When he recalls Priestley’s account of his visit to Liverpool, which simply oozes contempt for Ireland and the Irish poor, Maconie ventures some mitigation, which he knows sounds “mealy-mouthed”. 

Priestley, being on what might be called ‘Team Northern Socialist’, is afforded the benefit of the doubt denied to others.

But then this is a journal of personal thoughts and impressions, not a debating chamber. 

Again and again, Stuart Maconie takes us around cities that were once industrial powerhouses, but now offer up artisanal gelaterias, microbreweries, and yoga centres, as well as some still unconquered tawdriness around the fringes or in certain left-behind, woe-begotten town centres. 

On balance, there is a lot less squalor than in past times and a lot more… What, exactly?

Maconie is an enthusiast for modern England, revelling in all manifestations of its multiculturalism; but he is also, one suspects, a nostalgist at heart.

His dream England might be something like Clement Atlee’s post-war society, when the NHS and the welfare state were first built and when manufacturing was still in good fettle, mixed perhaps with some of his favourite bits from his own childhood of the 1960s and ’70s, including the burgeoning pop culture.

Or it might be like the trams of contemporary Lancashire, “as modern as a Scandinavian parliament building and as nostalgic as carbolic soaps and football pinks”.

Certainly it would be devoid of the political “lies and charlatanry” which, he detects, are making people weary; and Brexit would be a bad dream.

All told, The Full English is a road worth travelling. 

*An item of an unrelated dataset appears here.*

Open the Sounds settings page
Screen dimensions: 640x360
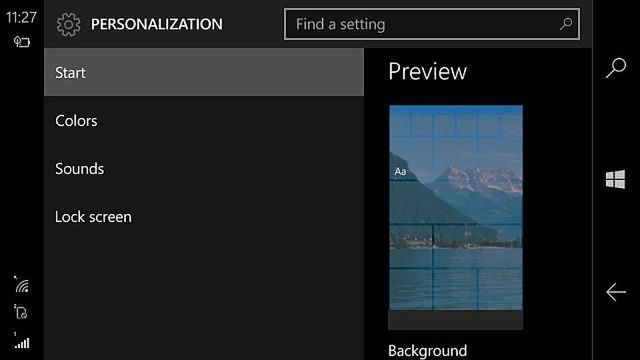coord(204,169)
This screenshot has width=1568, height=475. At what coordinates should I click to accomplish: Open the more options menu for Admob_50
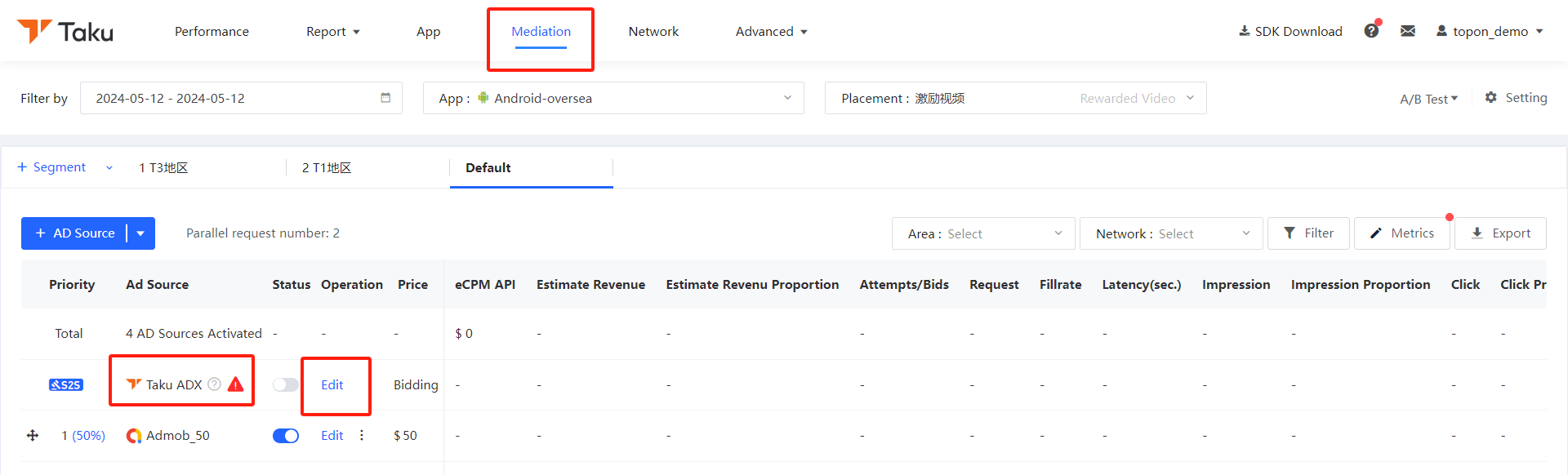click(x=362, y=435)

There is something very heartening, touching even, about a travel writer who still finds his own country so full of fascination, so rich in moments of discovery as well as things to deplore, no matter how many years roll by.

As a resident, if not a native, of England, I put the book down wanting to get back to Norwich and Newcastle soon, to visit the Black Country Museum in Dudley for the first time, and maybe to snoop around the backstreets of Stoke (but not for long).